1. Ce n’est pas la faute des 28 Conseillers de la majorité
On ne savait pas. On ne voulait pas. Il n’y a pas eu de réunions et on a été mis devant le fait accompli. À Savigny-sur-Orge, le Conseil municipal vote les délibérations sans être informé de leur contenu. À aucun moment, un Conseiller municipal peut se dire « je ne suis pas d’accord avec ce qui est proposé« . À aucun autre, on ne lui fait la réflexion. Non, la solidarité municipale prime sur toute forme de courage et d’intelligence (Pas de logos car pas de savoir des dossiers).
2. Tout se justifie dans l’audit et le rapport de la CRC
En 2010, la situation était correcte. En 2014, elle est apocalyptique. Moi qui assiste à tous les Conseils municipaux depuis 2012, je ne me rappelle pas avoir entendu l’opposition UMP à Mme SPICHER-BERNIER se plaindre des dérives financières (on peut aussi regarder dans les comptes rendus de séances). Ah ben non, c’est la piscine. C’est triste car ils en donnent tous un coût de perte différent.
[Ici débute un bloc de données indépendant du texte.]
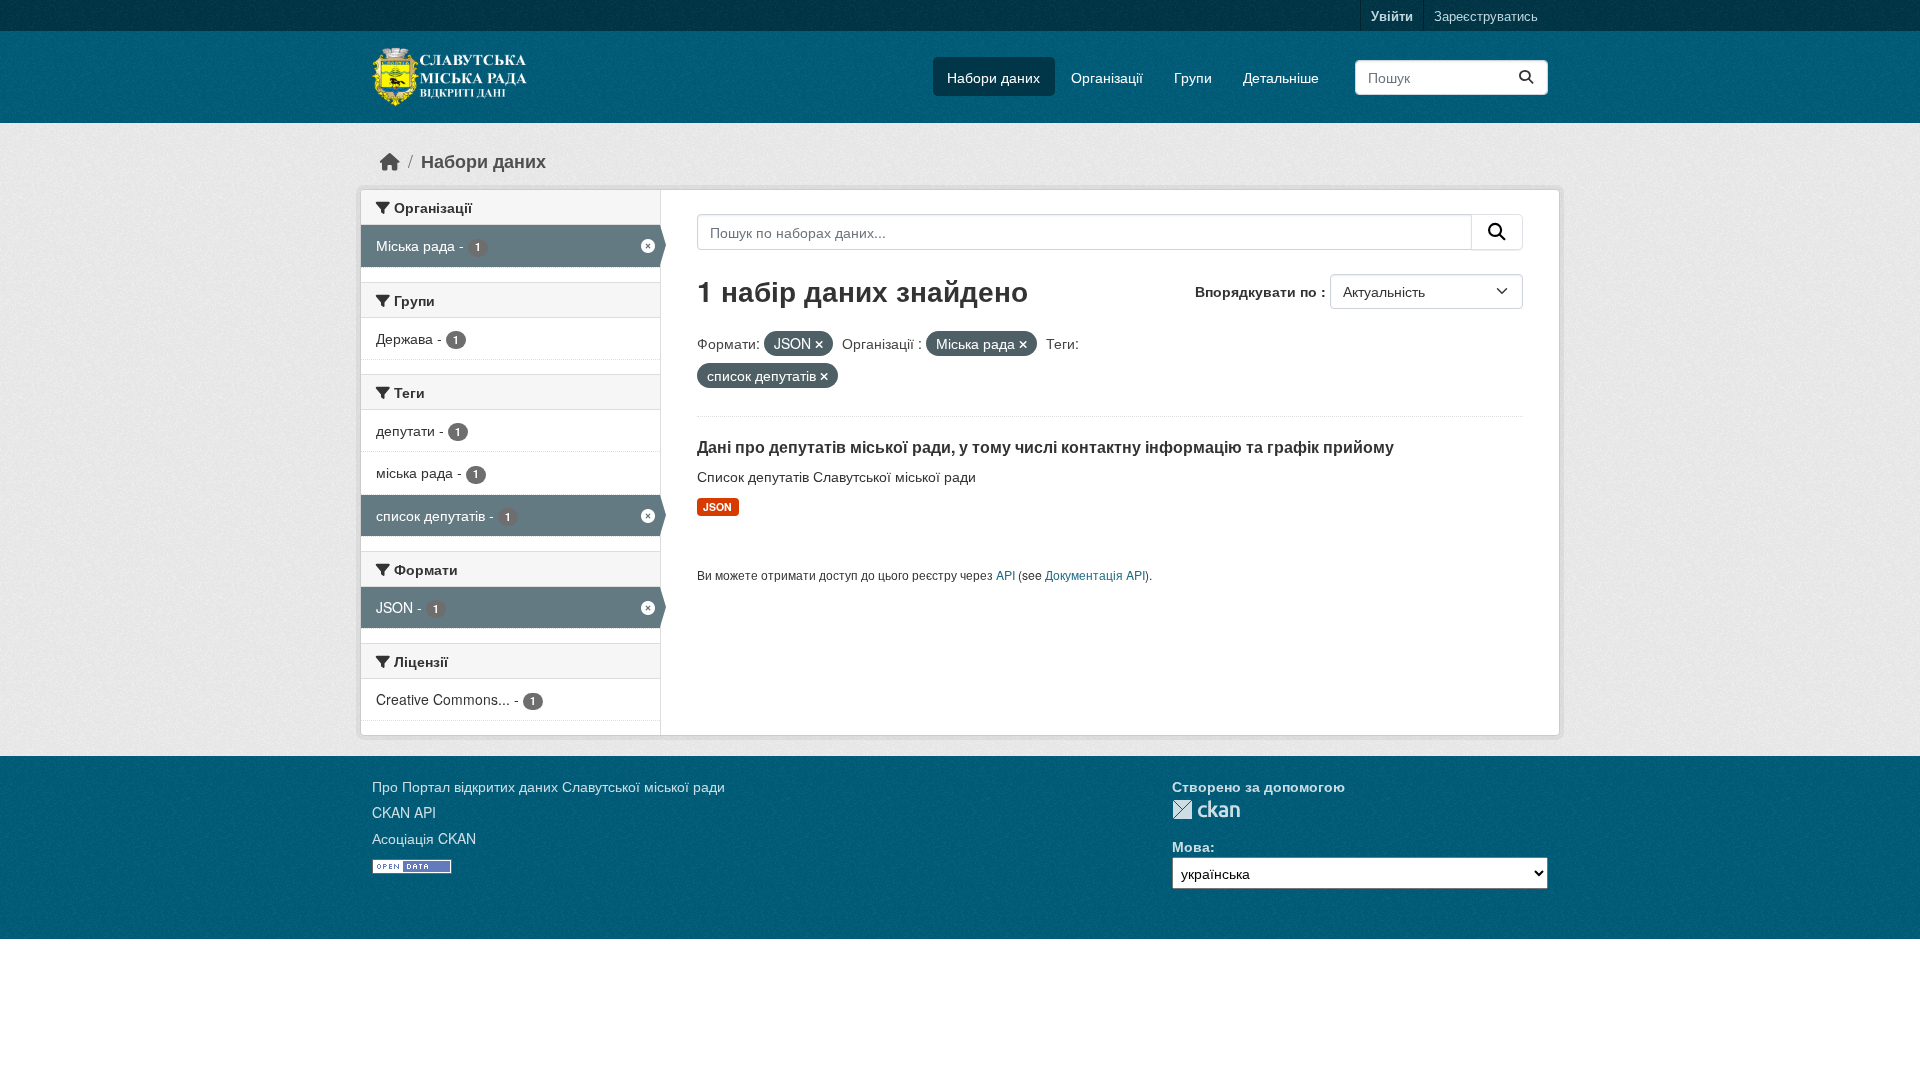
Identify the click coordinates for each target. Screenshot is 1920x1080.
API (1005, 574)
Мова (1191, 846)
Mais 2,5 millions € une fois n’expliquent pas un trou de 5,6 millions en 2015…
3. Du dialogue (et de la négociation) naîtra la concertation
Dans un rapport, il y a toujours l’opposition d’un dominant et d’un dominé. Dans notre cas, c’est la municipalité qui est dominante et le collectif qui est dominé. Je ne comprends pas leur désir de négociation tant qu’ils n’ont pas inversé le rapport de forces. Ils veulent faire un contre-budget 2015. Mais si le Préfet annule le premier, les 28 reproposeront leur premier (avec de légères modifications) puis l’adopteront… Pas question de se faire aider, on a son honneur…
Si donc chaque personne de cette histoire adoptait une autre démarche réflexive, alors les Conseillers ne se cacheraient pas derrière la méconnaissance (appelons-le le jeanfoutisme) de leurs dossiers. Les Saviniens ne se satisferaient pas de deux rapports qui ne justifient pas les coupes de rigueur décidées cette année. Et tous arrêteraient de vouloir dialoguer sans avoir remis en cause leur propre position… Sortons des postures, l’heure du combat est proche.